Felda Global Ventures Holdings Bhd
(Nov 3, RM3.55)
Maintain neutral with target price of RM3.68: Felda Global Ventures (FGV) has entered into a conditional agreement to acquire Felda IFFCO South China Ltd (FISC) from Felda Iffco S/B (FIS) for a total purchase consideration of 320 million yuan (RM173.41 million).
FISC operates the second-largest fractionation capacity (930,000 tonnes per annum) and storage tank capacity (170,000 tonnes) in South China, as well as a refinery (630,000 tonnes per annum), which ranks as the third-largest in South China.
The facility spans 65,000 sq m. The acquisition is aimed at enhancing FGV’s downstream capabilities to support future expansion initiatives in China.
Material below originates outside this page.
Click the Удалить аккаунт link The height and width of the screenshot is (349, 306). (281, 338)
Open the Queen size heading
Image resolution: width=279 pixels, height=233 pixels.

The refining facility is strategically located close to Port Xinsha, which is the most active trading region in South China. We believe this acquisition is also aimed at streamlining FGV’s organisational structure and earnings stream, given that FIS is a joint venture between FGV’s subsidiary, Felda Holdings and IFFCO Holdings Ltd. The proposed acquisition is expected to be completed by the first quarter of 2015.
In terms of pricing, FGV is paying an enterprise value (EV) of RM270/tonne, which is approximately at a 10% discount to the replacement cost of a new refinery. We believe the discount is reasonable, given that this is not a brand new refinery and has been running for a few years already.
No details were given on the profitability of this facility, although we note that in previous quarters, the entire FIS unit was not profitable. — RHB Research, Nov 3
This article first appeared in The Edge Financial Daily, on November 4, 2014.